We'll call today's confessor of misdeeds "Al", whose story takes us back to the more hopeful days of the early 2000s – more hopeful compared to a world that has left satirists throwing up their hands in despair.

Al's story is a classic tale of why techies with time on their hands can be a hazard to innocent users.

"HP," Al told us, "used to run their classic B&W office laser printers with a small two-line LCD display with a command-line interface without any sort of authentication over the network."

Such innocent, carefree times. When SMB1 was all the rage and Donald Trump was the host of something called The Apprentice.

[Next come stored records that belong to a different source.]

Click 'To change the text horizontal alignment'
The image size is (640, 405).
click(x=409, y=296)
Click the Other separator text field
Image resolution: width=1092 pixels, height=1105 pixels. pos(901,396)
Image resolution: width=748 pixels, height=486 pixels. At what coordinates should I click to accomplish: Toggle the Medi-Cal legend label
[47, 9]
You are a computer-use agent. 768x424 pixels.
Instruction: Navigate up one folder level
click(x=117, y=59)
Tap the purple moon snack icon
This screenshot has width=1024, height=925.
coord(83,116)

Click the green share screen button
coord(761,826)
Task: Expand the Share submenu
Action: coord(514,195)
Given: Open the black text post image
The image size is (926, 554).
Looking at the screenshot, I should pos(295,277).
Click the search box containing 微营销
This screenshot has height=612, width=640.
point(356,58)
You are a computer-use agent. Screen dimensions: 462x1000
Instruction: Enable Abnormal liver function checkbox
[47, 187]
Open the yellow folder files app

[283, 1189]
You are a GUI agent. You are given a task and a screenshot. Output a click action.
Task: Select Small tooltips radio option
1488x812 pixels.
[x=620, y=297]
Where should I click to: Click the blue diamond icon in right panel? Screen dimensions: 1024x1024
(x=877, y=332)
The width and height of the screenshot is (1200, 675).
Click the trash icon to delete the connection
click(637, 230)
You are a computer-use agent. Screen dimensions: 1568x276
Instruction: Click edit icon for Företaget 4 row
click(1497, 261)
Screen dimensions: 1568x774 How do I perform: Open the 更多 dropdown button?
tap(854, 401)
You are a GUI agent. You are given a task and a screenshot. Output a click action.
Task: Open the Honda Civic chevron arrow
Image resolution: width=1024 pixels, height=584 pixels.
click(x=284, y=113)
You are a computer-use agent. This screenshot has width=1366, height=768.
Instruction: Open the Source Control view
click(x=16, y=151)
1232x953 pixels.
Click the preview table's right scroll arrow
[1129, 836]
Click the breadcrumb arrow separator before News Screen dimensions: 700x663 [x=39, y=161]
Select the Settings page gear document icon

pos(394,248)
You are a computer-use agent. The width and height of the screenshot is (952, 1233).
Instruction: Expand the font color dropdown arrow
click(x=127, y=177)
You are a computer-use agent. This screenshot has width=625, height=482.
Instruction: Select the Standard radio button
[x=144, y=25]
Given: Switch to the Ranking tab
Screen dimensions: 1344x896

While perusing the documentation for the office printer, Al found himself in a section concerning the commands the thing would accept over the network. Al realised that with a few simple commands delivered through the magic of a connected terminal session, he could throw up all manner of text.

Armed with this knowledge, Al "immediately proceeded with some 'harmless' shenanigans before I left for the day".

Did he put a naughty word on the display? Something to amuse a passerby ,like "I wish I was a Canon"?

No, Al did something properly evil.

"I changed the 'READY' message on the department's main printer to 'CLEAR JAM'."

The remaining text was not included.